» Data to process
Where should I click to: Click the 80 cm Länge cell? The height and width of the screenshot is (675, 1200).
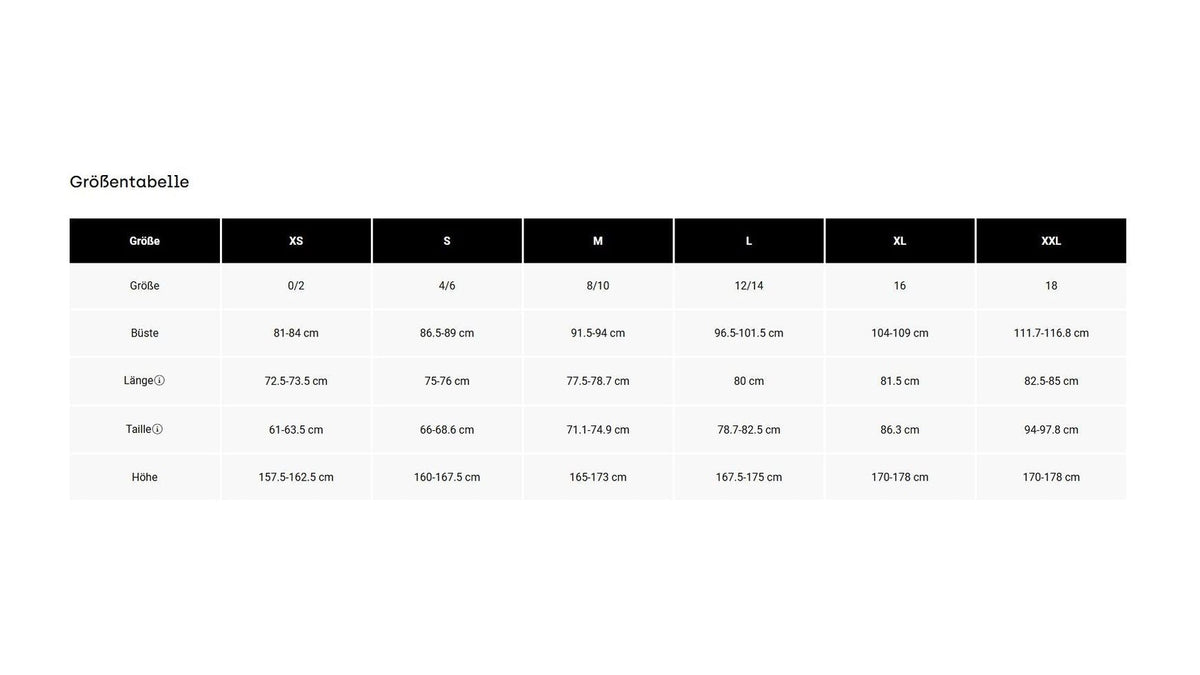tap(749, 381)
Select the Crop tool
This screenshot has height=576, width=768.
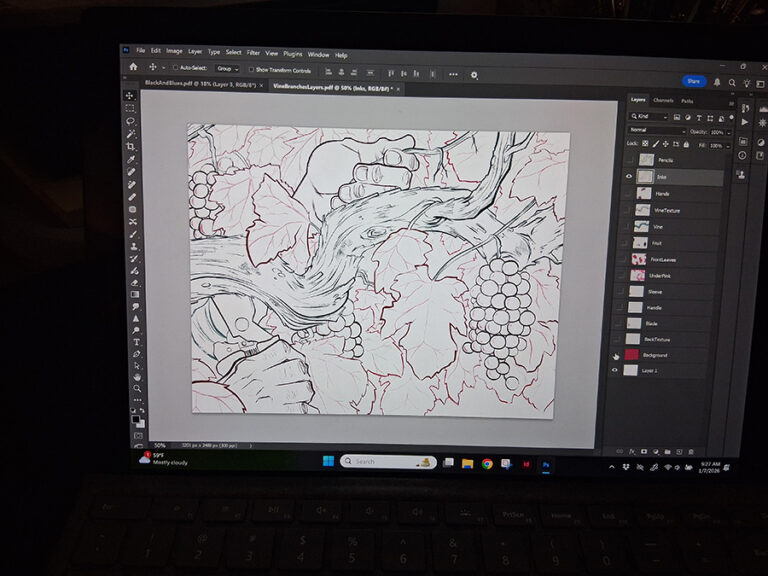click(x=131, y=146)
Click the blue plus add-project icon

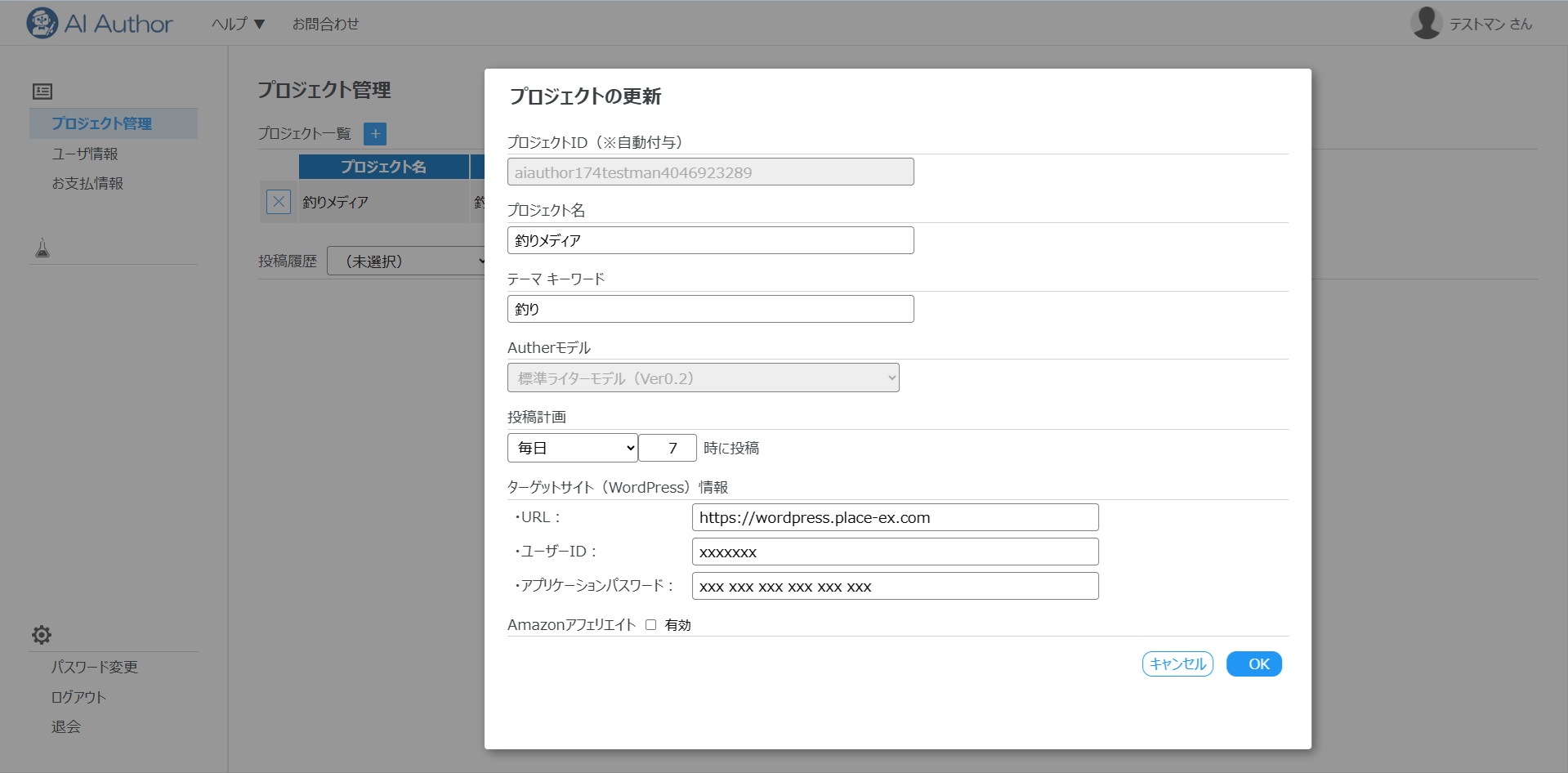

» Work item
Pictures stay out of the copy, while everything else in the records above goes in exactly as written.

» Response area
Where should I click to: Click the 80 cm Länge cell? The height and width of the screenshot is (675, 1200).
tap(749, 381)
Select the Crop tool
This screenshot has height=576, width=768.
click(x=131, y=146)
Click the blue plus add-project icon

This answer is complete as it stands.